*YOUR TASK*:
Begin with the first line of the entries below. Copy each line exactly, stopping after the one that contains "Task: Open the For Media solutions link".

*RECORDS PROVIDED*:
════════
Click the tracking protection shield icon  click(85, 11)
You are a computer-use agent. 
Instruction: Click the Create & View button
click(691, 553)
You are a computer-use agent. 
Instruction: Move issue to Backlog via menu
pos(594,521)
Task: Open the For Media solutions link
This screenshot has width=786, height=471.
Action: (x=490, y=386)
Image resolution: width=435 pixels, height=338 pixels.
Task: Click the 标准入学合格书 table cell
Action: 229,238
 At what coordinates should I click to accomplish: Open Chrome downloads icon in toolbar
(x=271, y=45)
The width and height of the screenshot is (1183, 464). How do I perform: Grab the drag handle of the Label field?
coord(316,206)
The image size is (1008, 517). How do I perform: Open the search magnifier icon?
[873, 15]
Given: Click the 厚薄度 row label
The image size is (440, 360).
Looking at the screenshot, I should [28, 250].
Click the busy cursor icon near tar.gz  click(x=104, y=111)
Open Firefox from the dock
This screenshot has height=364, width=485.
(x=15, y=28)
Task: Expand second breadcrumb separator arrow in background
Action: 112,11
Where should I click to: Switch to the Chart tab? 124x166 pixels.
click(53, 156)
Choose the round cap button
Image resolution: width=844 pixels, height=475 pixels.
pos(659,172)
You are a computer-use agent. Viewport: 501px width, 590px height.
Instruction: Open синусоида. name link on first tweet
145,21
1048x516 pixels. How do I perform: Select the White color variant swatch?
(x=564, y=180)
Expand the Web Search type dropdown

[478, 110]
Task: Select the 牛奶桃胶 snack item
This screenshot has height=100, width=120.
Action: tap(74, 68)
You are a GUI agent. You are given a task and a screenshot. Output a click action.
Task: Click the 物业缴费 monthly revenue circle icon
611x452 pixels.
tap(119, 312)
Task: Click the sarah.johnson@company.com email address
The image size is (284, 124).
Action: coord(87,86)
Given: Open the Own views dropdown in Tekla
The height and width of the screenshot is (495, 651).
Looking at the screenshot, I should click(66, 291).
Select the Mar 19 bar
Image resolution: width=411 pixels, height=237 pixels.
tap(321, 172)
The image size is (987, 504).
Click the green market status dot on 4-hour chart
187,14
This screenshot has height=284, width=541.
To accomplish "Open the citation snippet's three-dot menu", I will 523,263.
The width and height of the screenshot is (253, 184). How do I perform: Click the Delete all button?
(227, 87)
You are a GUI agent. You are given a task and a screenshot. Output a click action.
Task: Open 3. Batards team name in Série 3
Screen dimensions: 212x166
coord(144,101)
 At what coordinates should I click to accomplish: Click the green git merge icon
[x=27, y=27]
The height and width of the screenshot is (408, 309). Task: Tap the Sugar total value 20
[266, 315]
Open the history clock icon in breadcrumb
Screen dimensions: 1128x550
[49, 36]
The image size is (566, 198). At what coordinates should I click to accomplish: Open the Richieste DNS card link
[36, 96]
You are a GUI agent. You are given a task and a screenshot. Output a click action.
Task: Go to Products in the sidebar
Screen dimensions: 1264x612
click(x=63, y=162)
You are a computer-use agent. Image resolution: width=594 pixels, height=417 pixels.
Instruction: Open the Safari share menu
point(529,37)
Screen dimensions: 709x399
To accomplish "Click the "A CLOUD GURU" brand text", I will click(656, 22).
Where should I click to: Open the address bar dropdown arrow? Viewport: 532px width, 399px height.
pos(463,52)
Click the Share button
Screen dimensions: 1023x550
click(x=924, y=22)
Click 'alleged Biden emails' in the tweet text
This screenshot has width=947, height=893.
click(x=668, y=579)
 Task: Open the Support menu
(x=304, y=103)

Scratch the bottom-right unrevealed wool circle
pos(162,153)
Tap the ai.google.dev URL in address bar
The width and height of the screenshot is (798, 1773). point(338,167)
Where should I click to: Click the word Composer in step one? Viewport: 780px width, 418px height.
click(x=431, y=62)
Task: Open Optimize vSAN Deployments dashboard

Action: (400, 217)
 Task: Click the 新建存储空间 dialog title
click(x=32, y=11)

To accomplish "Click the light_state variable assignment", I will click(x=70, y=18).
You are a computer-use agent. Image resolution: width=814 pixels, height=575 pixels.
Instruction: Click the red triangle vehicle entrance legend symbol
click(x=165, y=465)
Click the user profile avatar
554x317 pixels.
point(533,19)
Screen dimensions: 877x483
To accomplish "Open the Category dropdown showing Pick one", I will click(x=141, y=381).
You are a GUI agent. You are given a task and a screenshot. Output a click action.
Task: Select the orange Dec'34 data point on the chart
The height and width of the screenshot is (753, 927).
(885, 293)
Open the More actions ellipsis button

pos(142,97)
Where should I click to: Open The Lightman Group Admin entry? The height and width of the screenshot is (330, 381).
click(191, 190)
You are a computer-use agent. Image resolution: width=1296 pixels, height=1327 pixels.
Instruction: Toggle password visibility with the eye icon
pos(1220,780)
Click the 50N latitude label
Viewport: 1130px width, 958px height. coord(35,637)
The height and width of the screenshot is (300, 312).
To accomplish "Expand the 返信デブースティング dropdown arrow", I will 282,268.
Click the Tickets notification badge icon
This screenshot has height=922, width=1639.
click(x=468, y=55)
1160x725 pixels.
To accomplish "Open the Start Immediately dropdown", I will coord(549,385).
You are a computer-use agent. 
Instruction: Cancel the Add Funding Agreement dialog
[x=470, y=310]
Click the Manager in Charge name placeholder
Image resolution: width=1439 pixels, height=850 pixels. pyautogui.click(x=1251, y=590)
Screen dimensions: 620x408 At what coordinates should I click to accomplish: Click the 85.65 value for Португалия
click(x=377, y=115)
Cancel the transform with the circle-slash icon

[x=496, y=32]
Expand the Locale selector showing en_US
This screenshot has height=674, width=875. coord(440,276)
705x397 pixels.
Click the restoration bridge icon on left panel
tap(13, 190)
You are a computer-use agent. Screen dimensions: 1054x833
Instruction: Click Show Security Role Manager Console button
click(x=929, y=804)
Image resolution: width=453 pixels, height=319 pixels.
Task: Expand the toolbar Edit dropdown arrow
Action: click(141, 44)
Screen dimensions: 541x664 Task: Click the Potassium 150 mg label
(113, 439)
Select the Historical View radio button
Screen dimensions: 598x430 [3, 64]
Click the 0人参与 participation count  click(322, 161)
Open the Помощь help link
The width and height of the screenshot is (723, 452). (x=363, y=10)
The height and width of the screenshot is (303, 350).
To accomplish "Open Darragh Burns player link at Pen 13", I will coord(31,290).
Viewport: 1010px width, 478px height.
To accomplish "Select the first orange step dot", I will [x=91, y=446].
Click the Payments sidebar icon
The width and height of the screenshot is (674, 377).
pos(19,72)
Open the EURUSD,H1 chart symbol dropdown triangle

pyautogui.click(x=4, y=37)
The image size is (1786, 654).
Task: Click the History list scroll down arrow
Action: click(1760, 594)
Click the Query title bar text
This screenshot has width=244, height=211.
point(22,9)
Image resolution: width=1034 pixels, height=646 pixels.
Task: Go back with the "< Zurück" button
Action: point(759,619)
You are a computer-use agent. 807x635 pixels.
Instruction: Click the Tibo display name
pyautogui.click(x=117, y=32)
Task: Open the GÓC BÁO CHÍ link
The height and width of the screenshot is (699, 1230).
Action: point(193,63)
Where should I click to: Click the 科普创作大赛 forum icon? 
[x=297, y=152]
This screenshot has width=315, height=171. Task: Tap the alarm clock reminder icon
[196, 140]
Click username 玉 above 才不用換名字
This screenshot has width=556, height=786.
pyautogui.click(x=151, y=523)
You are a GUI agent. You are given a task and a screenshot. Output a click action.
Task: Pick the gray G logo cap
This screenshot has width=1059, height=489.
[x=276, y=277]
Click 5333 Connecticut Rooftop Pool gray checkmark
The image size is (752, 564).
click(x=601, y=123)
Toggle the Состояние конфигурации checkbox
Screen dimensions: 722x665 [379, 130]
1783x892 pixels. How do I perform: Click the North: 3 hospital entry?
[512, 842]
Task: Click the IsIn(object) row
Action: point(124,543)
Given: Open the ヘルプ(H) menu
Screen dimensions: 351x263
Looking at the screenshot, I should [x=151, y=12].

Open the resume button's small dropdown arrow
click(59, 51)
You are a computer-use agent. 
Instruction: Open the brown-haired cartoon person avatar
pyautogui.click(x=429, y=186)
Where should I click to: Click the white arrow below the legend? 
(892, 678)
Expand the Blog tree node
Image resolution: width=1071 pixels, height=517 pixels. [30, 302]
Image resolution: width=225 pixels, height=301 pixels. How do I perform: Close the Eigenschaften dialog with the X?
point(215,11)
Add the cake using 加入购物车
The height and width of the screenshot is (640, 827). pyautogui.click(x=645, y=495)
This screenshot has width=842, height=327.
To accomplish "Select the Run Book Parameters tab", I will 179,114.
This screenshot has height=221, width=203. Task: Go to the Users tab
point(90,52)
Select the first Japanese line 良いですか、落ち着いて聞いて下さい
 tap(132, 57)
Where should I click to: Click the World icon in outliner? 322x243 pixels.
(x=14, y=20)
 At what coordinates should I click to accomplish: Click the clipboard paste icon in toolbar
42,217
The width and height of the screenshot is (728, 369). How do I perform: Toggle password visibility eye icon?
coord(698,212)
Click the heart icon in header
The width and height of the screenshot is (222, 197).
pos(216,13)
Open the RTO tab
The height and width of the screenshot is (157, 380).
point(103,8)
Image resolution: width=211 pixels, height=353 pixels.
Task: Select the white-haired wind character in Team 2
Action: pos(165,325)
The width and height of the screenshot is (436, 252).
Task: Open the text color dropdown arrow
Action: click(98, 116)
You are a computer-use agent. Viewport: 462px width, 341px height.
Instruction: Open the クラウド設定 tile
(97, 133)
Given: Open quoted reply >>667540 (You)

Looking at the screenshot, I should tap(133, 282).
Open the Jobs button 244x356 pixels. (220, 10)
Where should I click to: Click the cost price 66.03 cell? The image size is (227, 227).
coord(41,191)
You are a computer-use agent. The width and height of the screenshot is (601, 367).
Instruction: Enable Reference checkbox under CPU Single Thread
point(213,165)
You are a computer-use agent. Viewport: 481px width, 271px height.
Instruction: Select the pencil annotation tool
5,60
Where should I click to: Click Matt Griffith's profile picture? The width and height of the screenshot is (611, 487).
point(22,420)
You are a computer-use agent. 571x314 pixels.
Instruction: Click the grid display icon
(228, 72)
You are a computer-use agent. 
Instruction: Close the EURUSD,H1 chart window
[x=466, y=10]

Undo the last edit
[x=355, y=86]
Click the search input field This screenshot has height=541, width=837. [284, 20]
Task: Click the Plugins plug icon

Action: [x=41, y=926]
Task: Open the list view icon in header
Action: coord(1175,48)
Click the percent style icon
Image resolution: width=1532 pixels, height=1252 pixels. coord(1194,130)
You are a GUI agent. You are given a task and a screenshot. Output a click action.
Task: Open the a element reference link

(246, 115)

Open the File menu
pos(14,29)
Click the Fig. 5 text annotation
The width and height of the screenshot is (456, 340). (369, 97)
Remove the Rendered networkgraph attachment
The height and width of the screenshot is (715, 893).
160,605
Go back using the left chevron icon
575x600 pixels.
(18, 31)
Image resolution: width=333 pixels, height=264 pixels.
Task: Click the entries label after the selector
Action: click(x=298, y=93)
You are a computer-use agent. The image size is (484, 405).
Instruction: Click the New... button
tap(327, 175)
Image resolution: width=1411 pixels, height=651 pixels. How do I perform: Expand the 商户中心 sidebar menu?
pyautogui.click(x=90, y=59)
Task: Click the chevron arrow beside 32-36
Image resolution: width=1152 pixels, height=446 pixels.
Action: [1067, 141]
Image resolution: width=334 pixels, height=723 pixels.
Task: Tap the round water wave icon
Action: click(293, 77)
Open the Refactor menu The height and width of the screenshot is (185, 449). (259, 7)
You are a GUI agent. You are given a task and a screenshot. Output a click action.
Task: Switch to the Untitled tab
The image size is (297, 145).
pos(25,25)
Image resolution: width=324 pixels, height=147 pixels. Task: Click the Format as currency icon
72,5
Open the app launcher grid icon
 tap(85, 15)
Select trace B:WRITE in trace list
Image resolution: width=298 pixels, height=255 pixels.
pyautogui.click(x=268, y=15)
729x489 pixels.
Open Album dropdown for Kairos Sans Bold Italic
════════
*RESULT*:
Click the tracking protection shield icon  click(85, 11)
You are a computer-use agent. 
Instruction: Click the Create & View button
click(691, 553)
You are a computer-use agent. 
Instruction: Move issue to Backlog via menu
pos(594,521)
Task: Open the For Media solutions link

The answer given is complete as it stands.